Et disposer d’informations sur l’exposition au mercure pour tous les âges d’un poisson peut contribuer à réduire la nécessité de collecter de grands échantillons de nombreux poissons de tous âges, ce qui est la manière dont les scientifiques évaluent traditionnellement l’évolution de l’exposition des poissons au cours de leur vie.

Cette nouvelle méthode pourrait également nous aider à comprendre comment le changement climatique affecte l’exposition au mercure.

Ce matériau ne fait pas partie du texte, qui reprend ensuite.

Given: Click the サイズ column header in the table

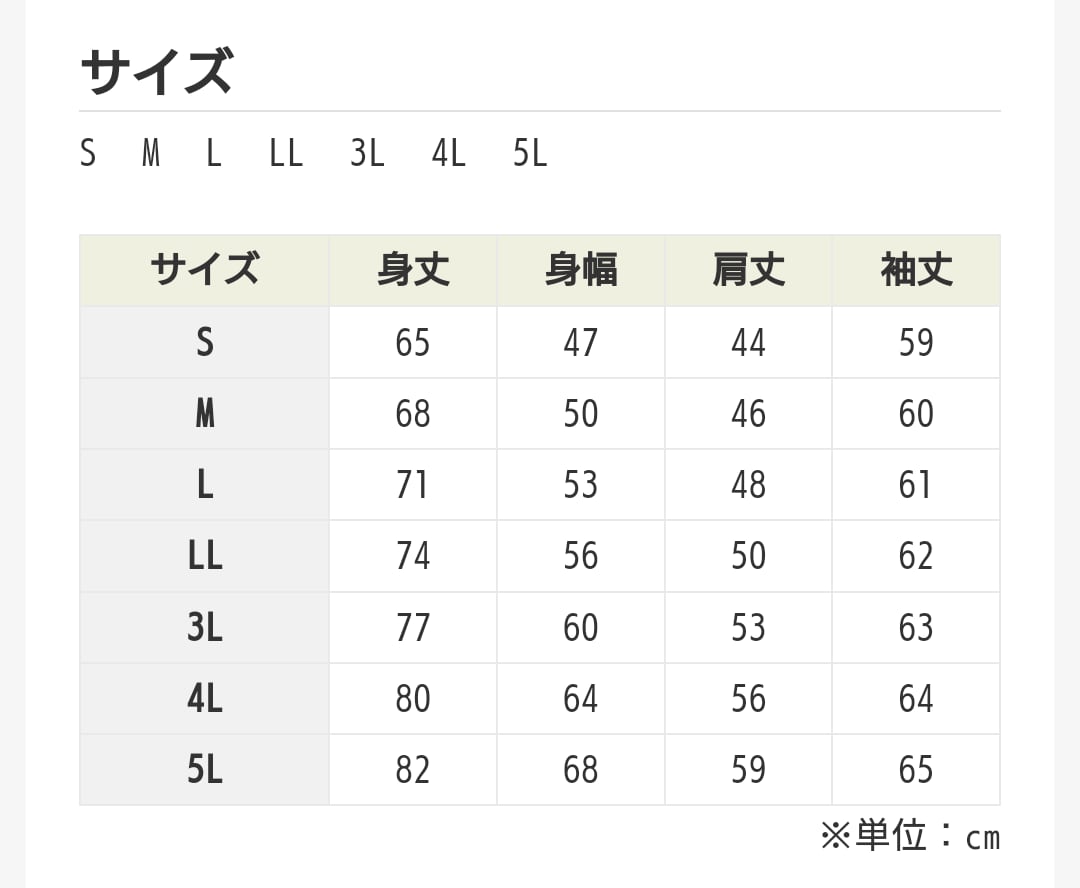Looking at the screenshot, I should [x=204, y=270].
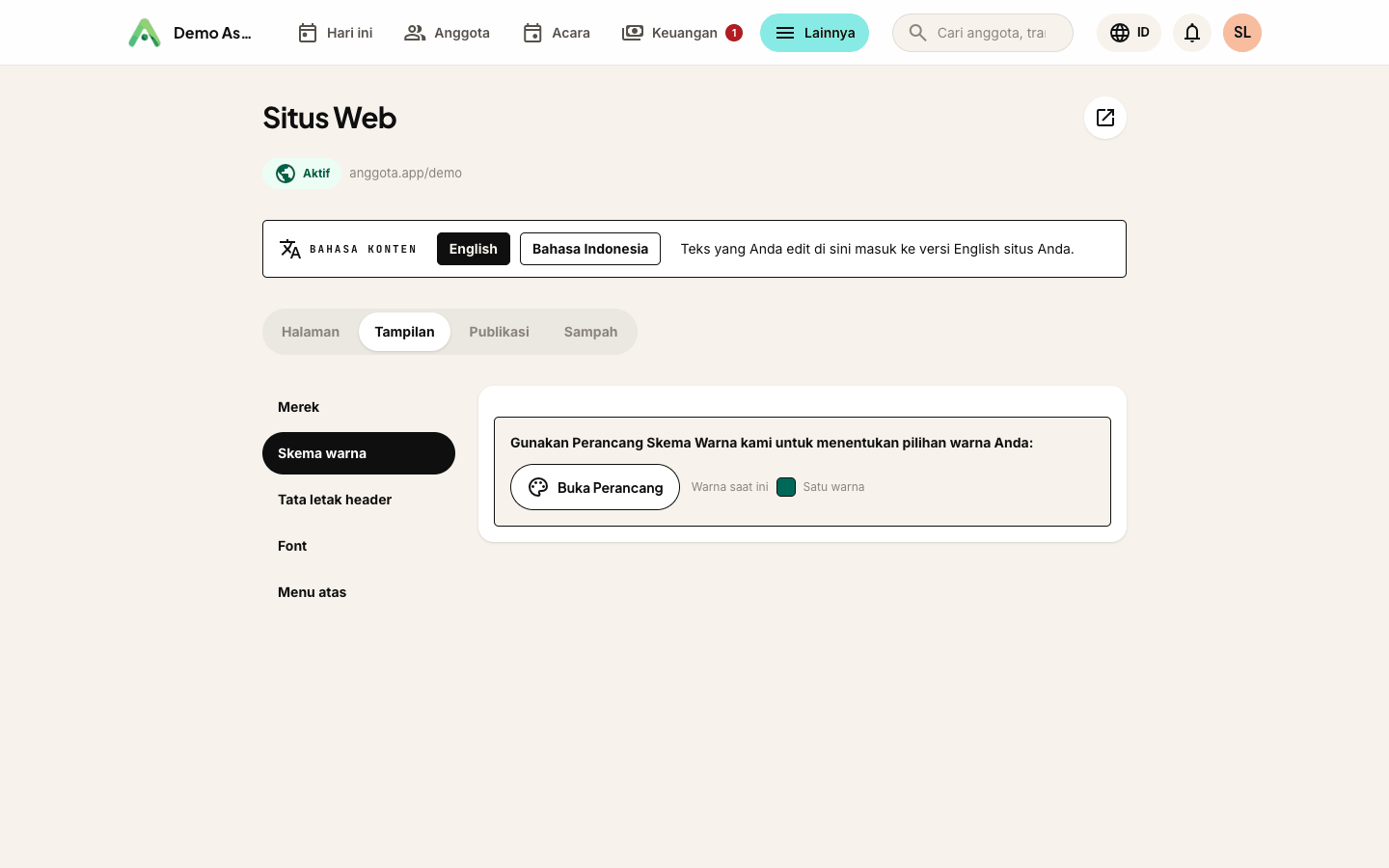Screen dimensions: 1389x868
Task: Click the search magnifier icon
Action: [918, 33]
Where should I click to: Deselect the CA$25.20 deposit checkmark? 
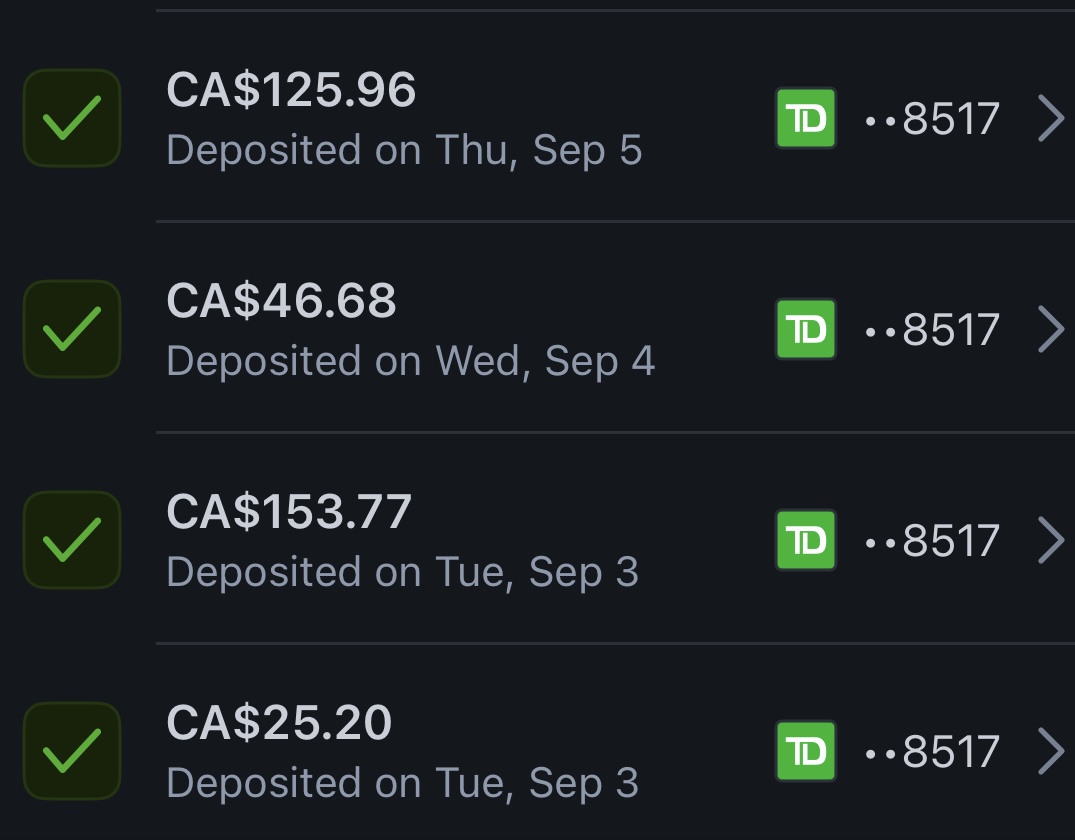[72, 751]
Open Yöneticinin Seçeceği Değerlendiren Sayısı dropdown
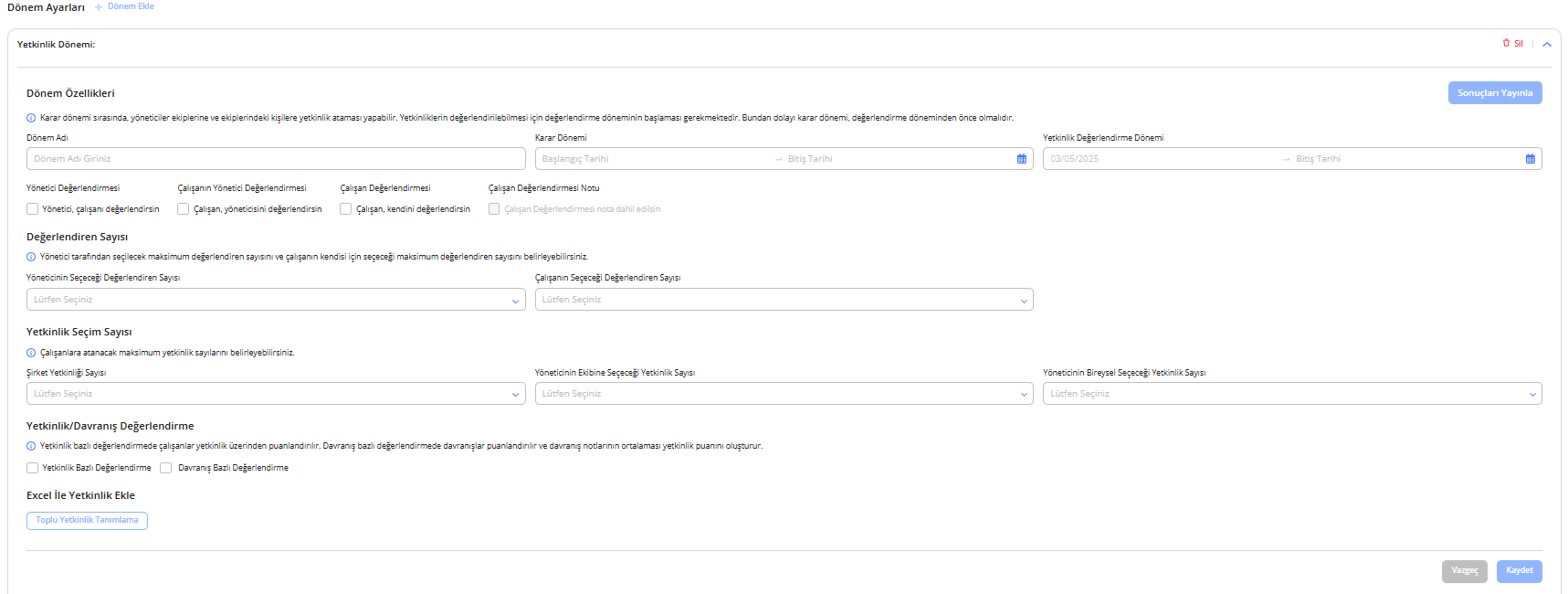Viewport: 1568px width, 594px height. 275,300
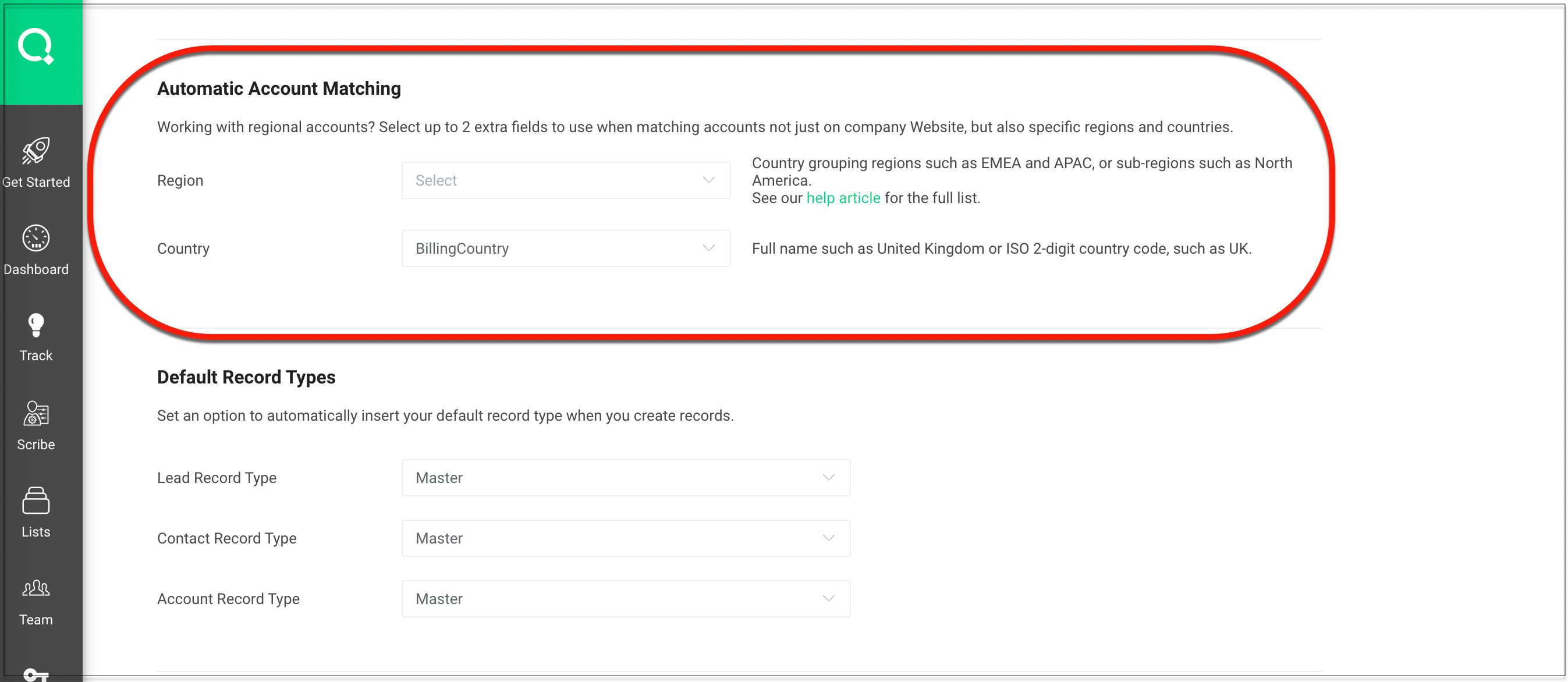
Task: Expand the Lead Record Type dropdown
Action: (625, 478)
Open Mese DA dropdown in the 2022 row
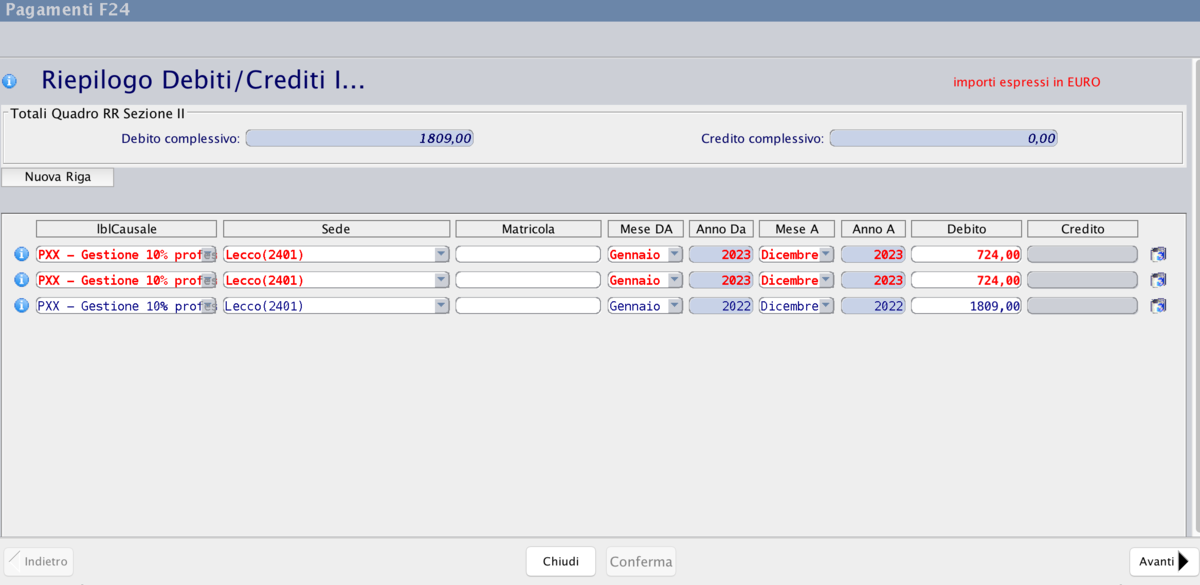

À mesure que la température de l’eau augmente, les rivières, les lacs, les estuaires et les océans perdent une partie de leur oxygène dissous.Ce processus, connu sous le nom désoxygénation, est un facteur de stress critique pour la vie aquatique.

Lorsque l’oxygène dans un étang ou une baie tombe en dessous de 2 milligrammes par litre, par rapport aux niveaux normaux de 5 à 8 milligrammes par litre, ce plan d’eau est dit hypoxique – et les conditions hypoxiques peuvent être associées à des concentrations élevées de méthylmercure.Cette perte d'oxygène est exacerbée par pollution par les nutriments – par exemple, du ruissellement urbain ou agricole.Mais cela peut aussi se produire en pleine mer, loin des continents, en raison du réchauffement.

L’augmentation de l’hypoxie pourrait annuler récents efforts mondiaux pour réduire les émissions de mercure en rendant le mercure déjà présent dans les lacs et les océans plus disponible pour être absorbé par les poissons.Cependant, la réponse des poissons à l'hypoxie peut varier selon les individus et les espèces.Nos recherches actuelles, parrainées par la National Science Foundation, explorent comment les lentilles oculaires de poisson, associées aux otolithes, peuvent nous aider à démêler l'exposition au mercure de l'alimentation et de l'hypoxie.

De plus en plus, les scientifiques reconnaissent que diverses parties du corps des organismes fonctionnent comme des archives du passé.Pour nous, les lentilles oculaires et les otolithes constituent des moyens essentiels pour comprendre la vie secrète de chaque poisson.